Aim of the exercise: Set down each line of the listing below exactly as it is written.

Exercise material:
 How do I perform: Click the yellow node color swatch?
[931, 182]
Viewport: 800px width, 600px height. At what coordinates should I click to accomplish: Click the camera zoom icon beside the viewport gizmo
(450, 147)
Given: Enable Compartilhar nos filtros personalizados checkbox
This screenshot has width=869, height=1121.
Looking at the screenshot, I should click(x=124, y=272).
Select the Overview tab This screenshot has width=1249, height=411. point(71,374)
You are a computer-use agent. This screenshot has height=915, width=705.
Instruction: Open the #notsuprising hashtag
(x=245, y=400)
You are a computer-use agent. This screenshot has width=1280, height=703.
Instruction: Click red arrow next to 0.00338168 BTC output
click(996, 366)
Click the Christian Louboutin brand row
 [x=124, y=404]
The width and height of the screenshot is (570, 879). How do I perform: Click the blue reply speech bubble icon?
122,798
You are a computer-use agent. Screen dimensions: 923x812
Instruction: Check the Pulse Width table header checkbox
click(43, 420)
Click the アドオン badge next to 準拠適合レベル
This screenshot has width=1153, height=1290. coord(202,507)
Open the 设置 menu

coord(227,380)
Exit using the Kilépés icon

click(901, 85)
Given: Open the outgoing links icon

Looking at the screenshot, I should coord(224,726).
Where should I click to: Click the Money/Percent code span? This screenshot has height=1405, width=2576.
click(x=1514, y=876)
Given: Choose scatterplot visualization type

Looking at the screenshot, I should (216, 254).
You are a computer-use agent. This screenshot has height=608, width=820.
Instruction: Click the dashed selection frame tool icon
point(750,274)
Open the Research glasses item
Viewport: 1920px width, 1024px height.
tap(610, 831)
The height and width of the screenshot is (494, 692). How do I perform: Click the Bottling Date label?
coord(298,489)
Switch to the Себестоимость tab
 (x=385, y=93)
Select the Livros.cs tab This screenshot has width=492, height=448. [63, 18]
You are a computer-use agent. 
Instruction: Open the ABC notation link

Result of the task:
 How do I perform: Click the yellow node color swatch?
[931, 182]
Viewport: 800px width, 600px height. At what coordinates should I click to accomplish: Click the camera zoom icon beside the viewport gizmo
(450, 147)
Given: Enable Compartilhar nos filtros personalizados checkbox
This screenshot has width=869, height=1121.
Looking at the screenshot, I should click(x=124, y=272).
Select the Overview tab This screenshot has width=1249, height=411. point(71,374)
You are a computer-use agent. This screenshot has height=915, width=705.
Instruction: Open the #notsuprising hashtag
(x=245, y=400)
You are a computer-use agent. This screenshot has width=1280, height=703.
Instruction: Click red arrow next to 0.00338168 BTC output
click(996, 366)
Click the Christian Louboutin brand row
 [x=124, y=404]
The width and height of the screenshot is (570, 879). How do I perform: Click the blue reply speech bubble icon?
122,798
You are a computer-use agent. Screen dimensions: 923x812
Instruction: Check the Pulse Width table header checkbox
click(43, 420)
Click the アドオン badge next to 準拠適合レベル
This screenshot has width=1153, height=1290. coord(202,507)
Open the 设置 menu

coord(227,380)
Exit using the Kilépés icon

click(901, 85)
Given: Open the outgoing links icon

Looking at the screenshot, I should coord(224,726).
Where should I click to: Click the Money/Percent code span? This screenshot has height=1405, width=2576.
click(x=1514, y=876)
Given: Choose scatterplot visualization type

Looking at the screenshot, I should (216, 254).
You are a computer-use agent. This screenshot has height=608, width=820.
Instruction: Click the dashed selection frame tool icon
point(750,274)
Open the Research glasses item
Viewport: 1920px width, 1024px height.
tap(610, 831)
The height and width of the screenshot is (494, 692). How do I perform: Click the Bottling Date label?
coord(298,489)
Switch to the Себестоимость tab
 (x=385, y=93)
Select the Livros.cs tab This screenshot has width=492, height=448. [63, 18]
You are a computer-use agent. 
Instruction: Open the ABC notation link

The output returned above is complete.